In: Economics
Question 14 (1 point) Governments may prefer an inflation tax to some other type of tax because the inflation tax Question 14 options: is easier to impose. reduces inflation. falls mainly on high-income individuals. reduces the real cost of government expenditure. Question 15 (1 point) In the U.S., people are required to pay taxes on Question 15 options: nominal interest earnings, irrespective of their real interest earnings. real interest earnings, irrespective of their nominal interest earnings. real capital gains, irrespective of their nominal capital gains. All of the above are correct. Question 16 (1 point) Norma receives an increase in her nominal income. She complains that the current inflation rate of six percent erodes the real purchasing power of her additional nominal income. This is true Question 16 options: only if the increase in her nominal income is less than six percent. only if the increase in her nominal income is more than six percent. since inflation always reduces purchasing power. only if her real income increases.
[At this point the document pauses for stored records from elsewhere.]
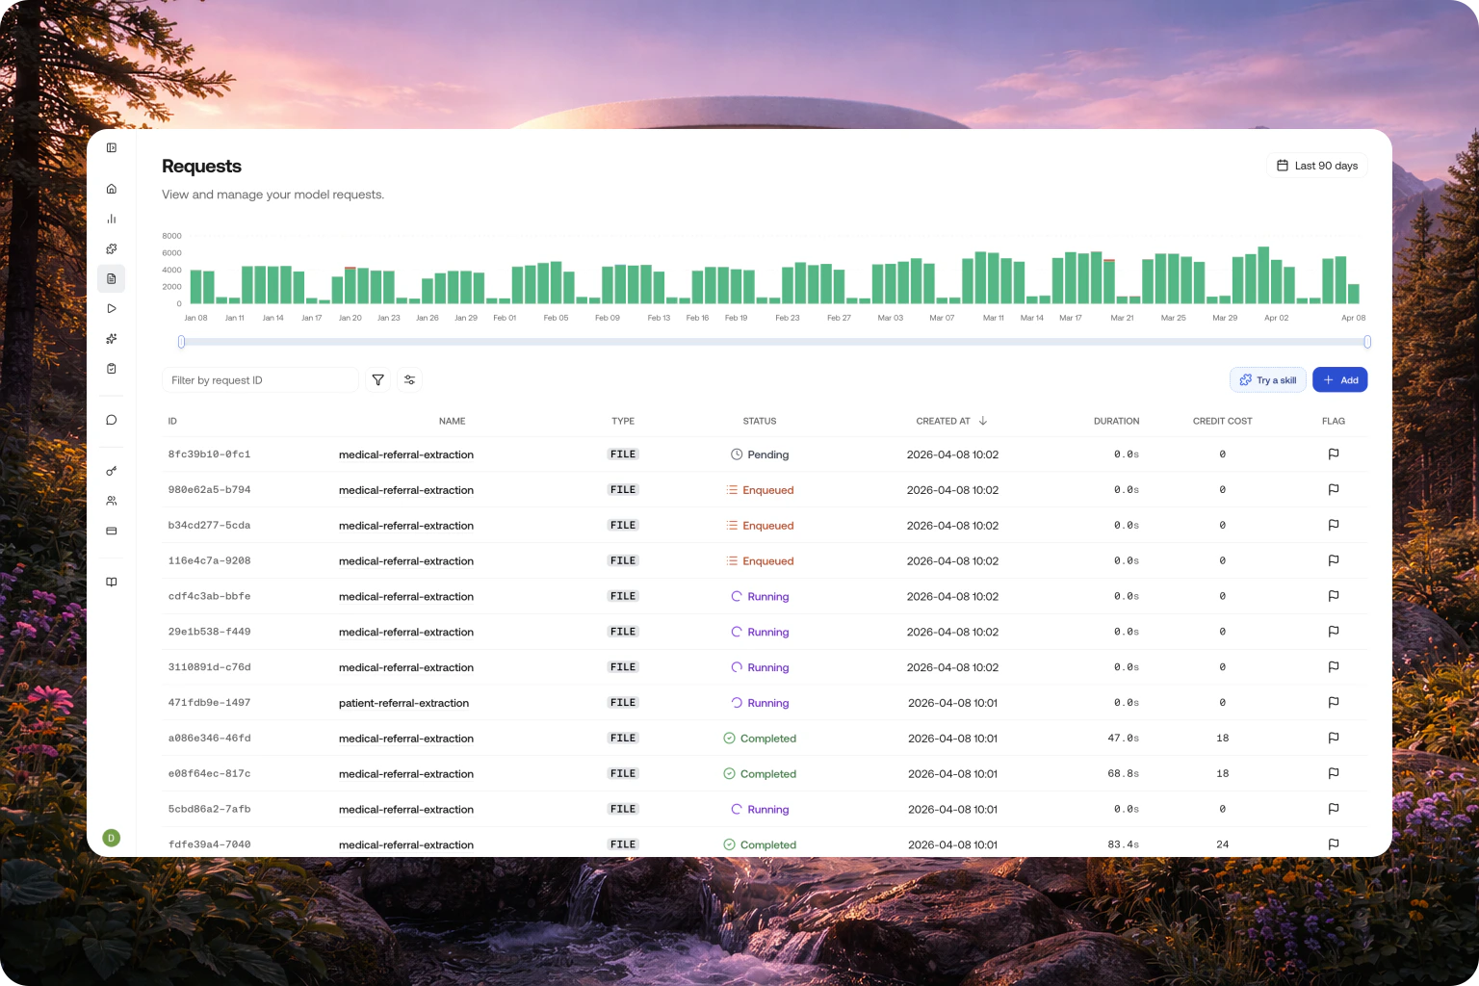
Task: Click the Try a skill button
Action: (x=1267, y=380)
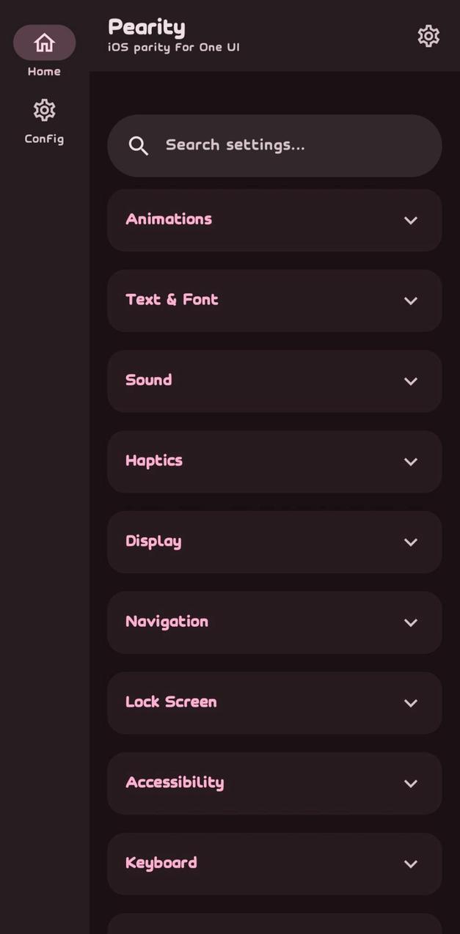This screenshot has height=934, width=460.
Task: Expand the Keyboard section chevron
Action: tap(411, 864)
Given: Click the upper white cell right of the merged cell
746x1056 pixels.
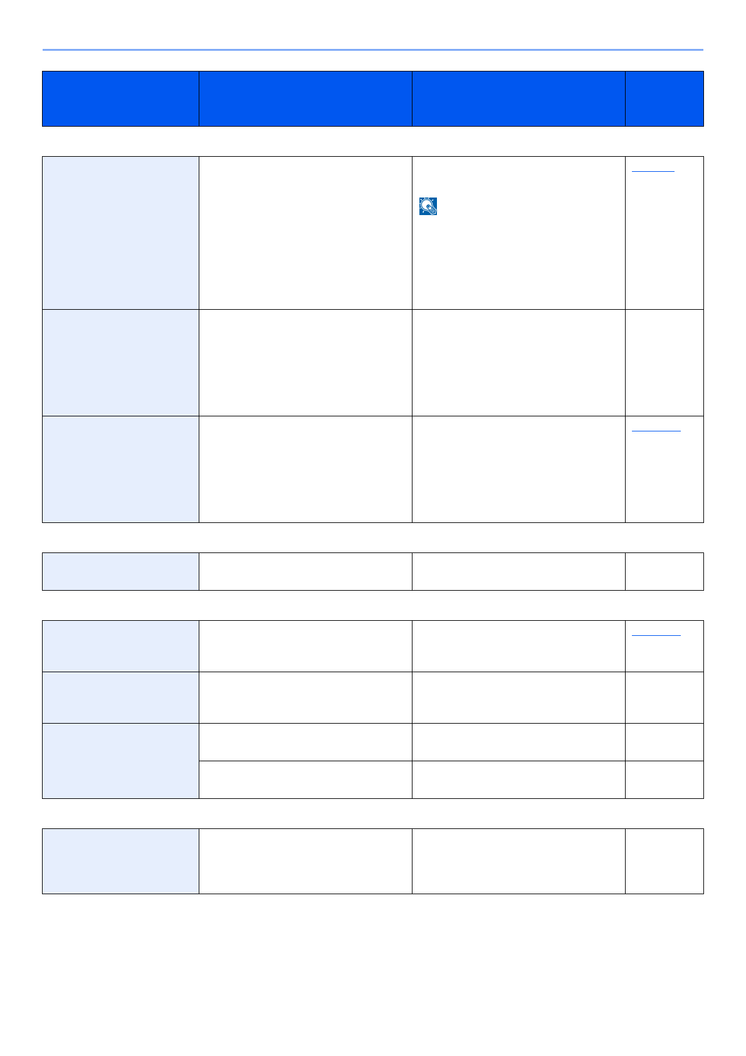Looking at the screenshot, I should [305, 742].
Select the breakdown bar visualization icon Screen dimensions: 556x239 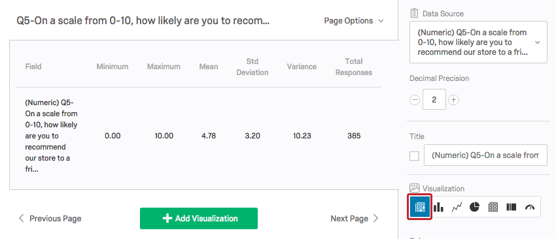coord(512,207)
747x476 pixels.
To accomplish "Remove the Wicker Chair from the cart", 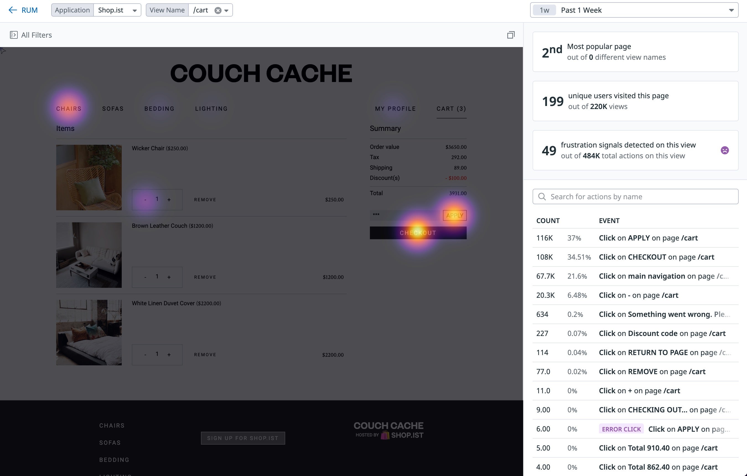I will coord(205,200).
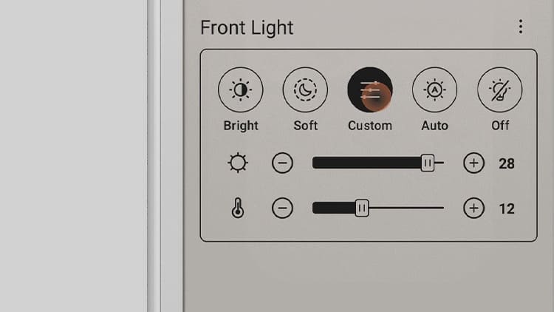Image resolution: width=554 pixels, height=312 pixels.
Task: Enable the Auto light mode icon
Action: tap(434, 90)
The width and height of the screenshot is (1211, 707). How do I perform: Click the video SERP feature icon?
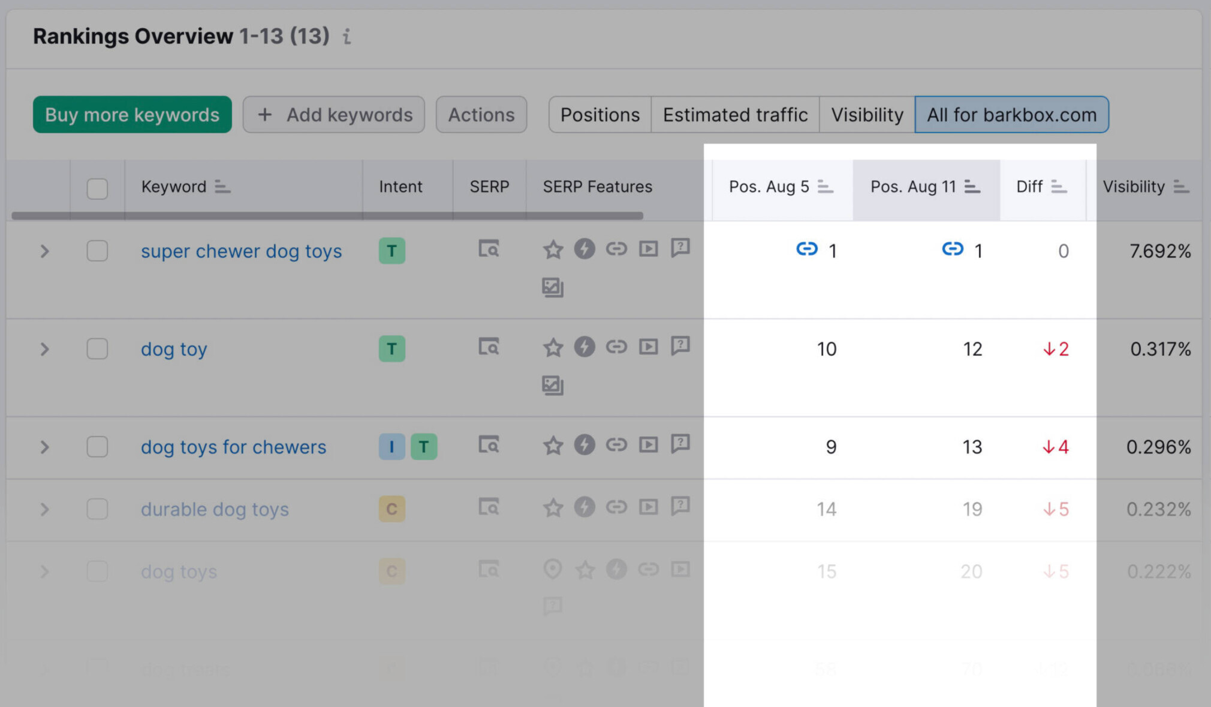click(x=647, y=249)
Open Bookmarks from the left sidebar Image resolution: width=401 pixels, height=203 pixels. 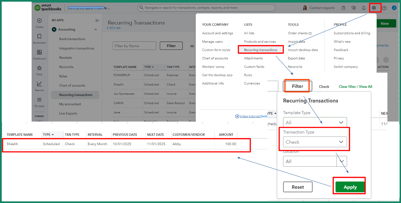click(39, 37)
Question 17 (1 point) Jennifer took out a fixed-interest-rate loan when the CPI was 100. She expected the CPI to increase to 103 but it actually increased to 105. The real interest rate she paid is Question 17 options: higher than she had expected, and the real value of the loan is higher than she had expected. higher than she had expected, and the real value of the loan is lower than she had expected. lower than she had expected, and the real value of the loan is higher than she had expected. lower then she had expected, and the real value of the loan is lower than she had expected. Question 18 (1 point) When deciding how much to save, people care most about Question 18 options: after-tax nominal interest rates. after-tax real interest rates. before-tax real interest rates. before-tax nominal interest rates.
14. A.) Is easier to impose
The inflation tax refers to the financial loss of value suffered by holders of fixed income due to effects of inflation. It is the most non- transparent of all taxes in that the way in which the tax is paid is not well understood or it is defined as penalty for holding cash at a time of high inflation. Government can just print money and distribute as it degrades economy further.Printing money to finance government expenditures imposes a tax on everyone who holds money. So government feels inflation tax is easier to impose than printing money.
15. A.) Nominal interest earnings, irrespective of their real interest earnings
In US, Taxes are imposed on net income of individuals and corporations by the federal, most state, and some local governments. Cash, securities, insurance, real estate, and business interests are among the items considered part of an estate. However, for individuals, only estates exceeding $5.34 million are taxed by the federal government. Most Americans, therefore, are exempt from paying the federal estate tax. The US income tax is charged on the nominal interest received in dollar terms, without an adjustment for inflation.
16. A.) only if the increase in her nominal income is less than six percent
Inflation can cause redistributions of purchasing power that hurt some and help others. People who are hurt by inflation include those who are holding a lot of cash, whether it is in a safe deposit box or in a cardboard box under the bed. When inflation happens, the buying power of cash is diminished. But cash is only an example of a more general problem: anyone who has financial assets invested in a way that the nominal return does not keep up with inflation will tend to suffer from inflation.
17. D.) lower then she had expected, and the real value of the loan is lower than she had expected.
Inflation and interest rates are often linked and frequently referenced in macroeconomics.Inflation refers to the rate at which prices for goods and services rise. In the United States, the interest rate, or the amount charged by lender to a borrower, is based on the federal funds rate that is determined by the Federal Reserve.According to the quantity theory of money, a growing money supply increases inflation. Thus, a low interest rate tends to result in more inflation. High interest rates tend to lower inflation.
18. B.) after-tax real interest rates
The effect of inflation is to invest your savings for a better return than you can get in money market accounts or savings accounts. Returns on stock investments generally tend to beat inflation hence they consider after tax real interest rates so that they could invest where try could save money.